→ Given text

┄┄┄┄┄┄

With limited legal obligations demanding financial transparency, the private equity industry has the benefit of keeping the terms of most of its deals private. But when it comes to public-to-private buyouts, PE firms have no such luxury. That can be either good news or bad news depending on the return—nobody likes to have a poor deal made public—but for analysts on the outside, it provides a more thorough look at PE investments regardless of how they fared.
In 2017, a year when US PE dealmaking took a hit overall, public-to-private buyouts suffered as well, though at a slightly lower rate. With roughly two weeks remaining in the year, PE firms are on pace to spend a combined $59.7 billion in public-to-private deals in the US, according to the PitchBook Platform.
That marks a 36.2% YoY decrease compared to the $93.5 billion in combined take-private deals in the US in 2016, giving this year the lowest total since 2014. Deal count has dropped as well, but less sharply: PE firms have taken 43 US-based companies private in 2017 thus far, just slightly off last year's pace of 48.
Here's a look at completed US-based take-private buyouts since 2008:
Why the decline in money spent? With the stock market at historically high levels, PE firms dipping into the public market have sometimes had to focus on smaller or less expensive targets instead of chasing public equities that are approaching record prices (or avoid the public sector altogether). The former trend shows in the numbers, with the average public-to-private deal price in the US dropping to $1.42 billion this year. While that amount is not out of the ordinary in the years since the financial crisis, it pales in comparison to 2015 and 2016. Last year was particularly pricey: In 2016, the average public-to-private deal cost $1.99 billion, the highest amount since at least 2008, per PitchBook data.
The B2B sector in particular has been strong, with 27.9% of take-private buyouts in the US this year occurring in that space. It's the highest percentage of B2B take-private transactions that companies have attracted since 2008. This year, PE firms have also been more prone to take US healthcare companies private than in the past few years. That sector has accounted for 16.3% of all take-private deals, which marks the highest percentage since 2012.
Despite the drop in overall activity this year, there's no shortage of high-profile deals. The largest came in July when JAB Holding, a buyout shop based out of Luxembourg, bought Panera for $315 per share in cash, or about $7.5 billion. The second-largest came when Sycamore Partners closed a $6.9 billion deal to buy office supplies retailer Staples in September. And, as is common, Blackstone pulled off a blockbuster of its own, leading a group of investors that took TeamHealth private for $6.1 billion in February.

┄┄┄┄┄┄

→ Extracted material
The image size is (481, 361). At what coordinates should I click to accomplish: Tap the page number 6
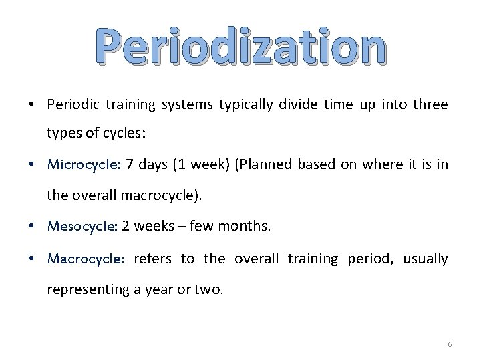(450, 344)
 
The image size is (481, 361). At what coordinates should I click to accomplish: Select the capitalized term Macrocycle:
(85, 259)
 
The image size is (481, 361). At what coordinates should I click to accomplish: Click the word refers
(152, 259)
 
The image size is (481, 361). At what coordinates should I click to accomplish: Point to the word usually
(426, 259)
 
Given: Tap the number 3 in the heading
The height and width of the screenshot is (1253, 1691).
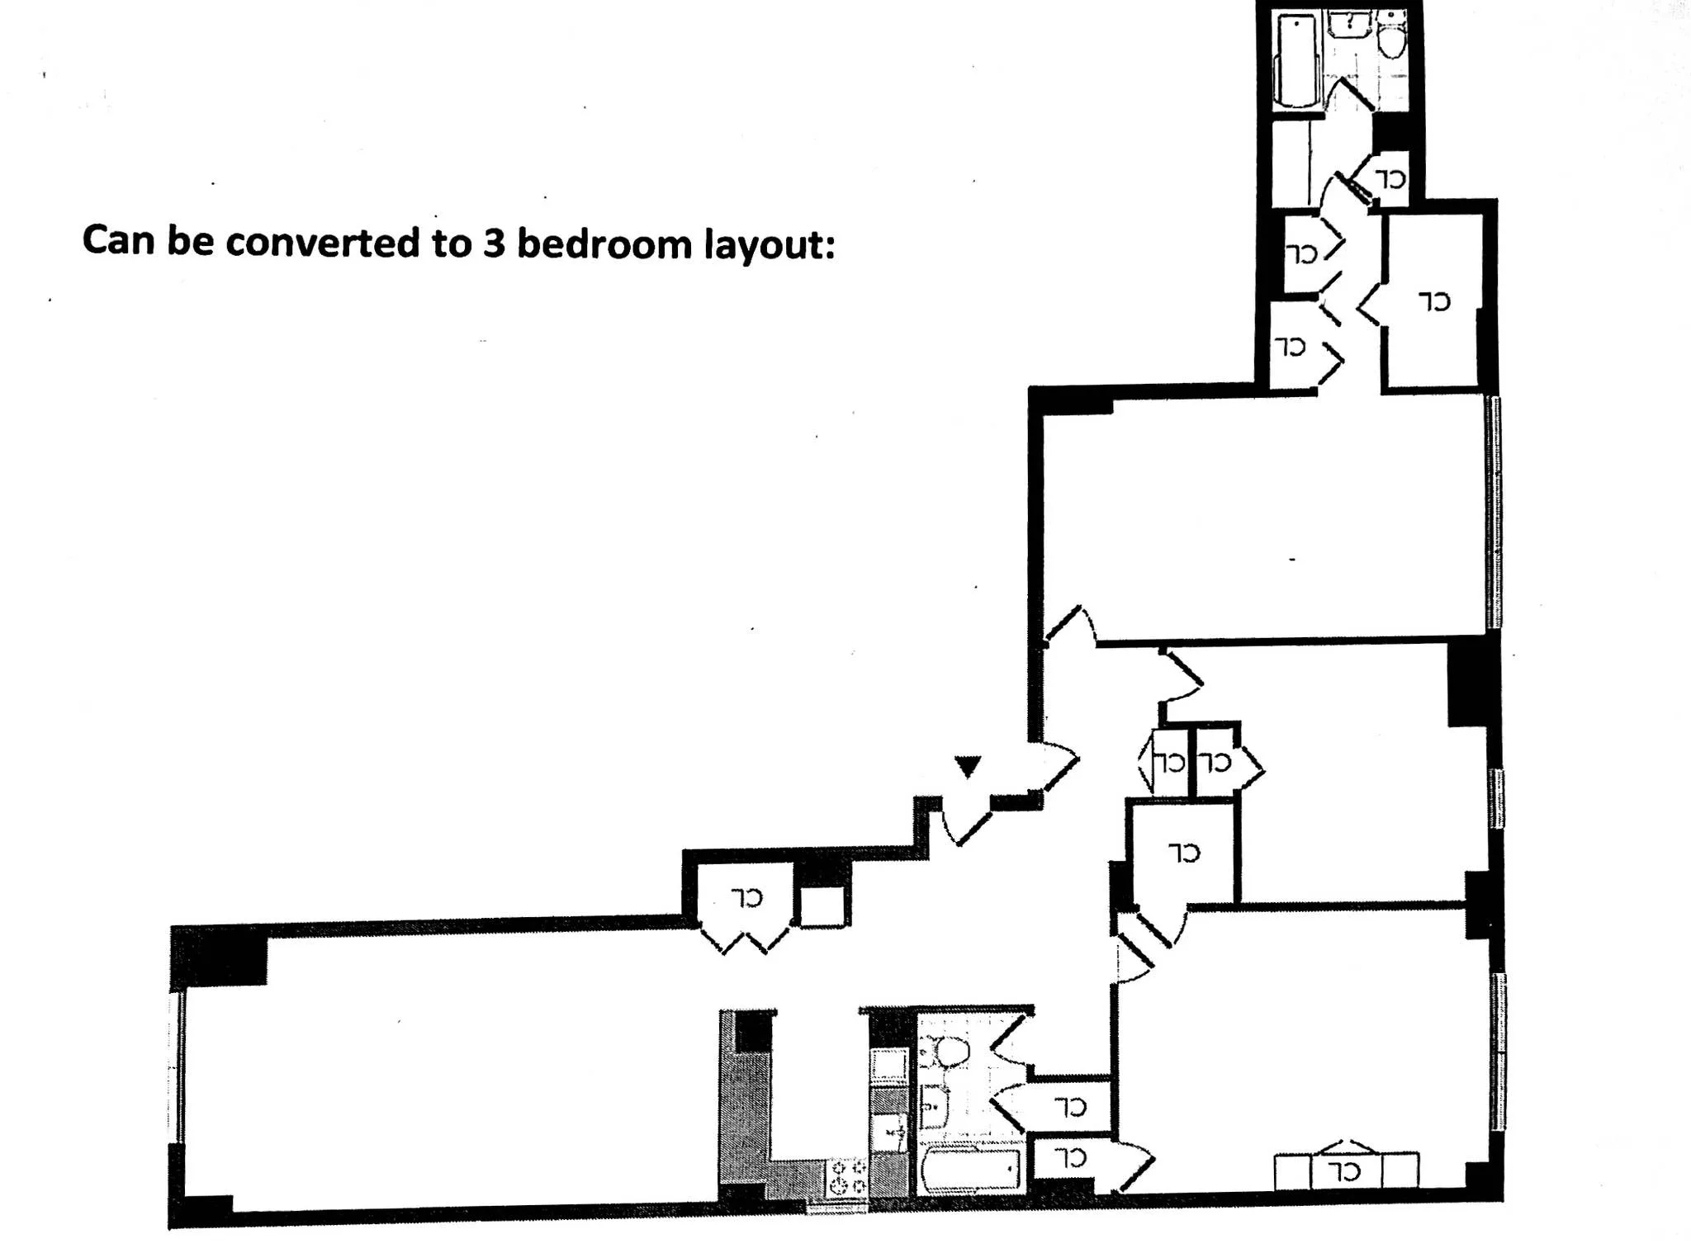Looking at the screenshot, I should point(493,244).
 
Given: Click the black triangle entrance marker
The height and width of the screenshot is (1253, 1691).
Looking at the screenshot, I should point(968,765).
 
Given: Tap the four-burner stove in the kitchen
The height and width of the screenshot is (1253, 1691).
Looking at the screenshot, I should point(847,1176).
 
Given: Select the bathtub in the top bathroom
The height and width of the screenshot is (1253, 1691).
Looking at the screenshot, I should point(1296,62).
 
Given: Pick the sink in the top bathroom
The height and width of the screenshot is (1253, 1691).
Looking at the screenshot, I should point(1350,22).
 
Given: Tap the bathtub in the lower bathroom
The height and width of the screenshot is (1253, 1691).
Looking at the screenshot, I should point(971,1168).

┄┄┄┄┄┄

Please rewrite the paragraph of the take-private buyouts text that begins "Why the decline in money spent?" as a short bulleted list that keeps its main facts. You won't need the entries.

→ Answer box
- With the stock market at historically high levels, PE firms buying public companies have sometimes targeted smaller or less expensive companies rather than those nearing record prices, or have stayed out of the public market altogether.
- The average US public-to-private deal price fell to $1.42 billion this year.
- That figure is not unusual for the years since the financial crisis, but it is well below 2015 and 2016.
- In 2016 the average deal cost $1.99 billion, the highest since at least 2008, according to PitchBook data.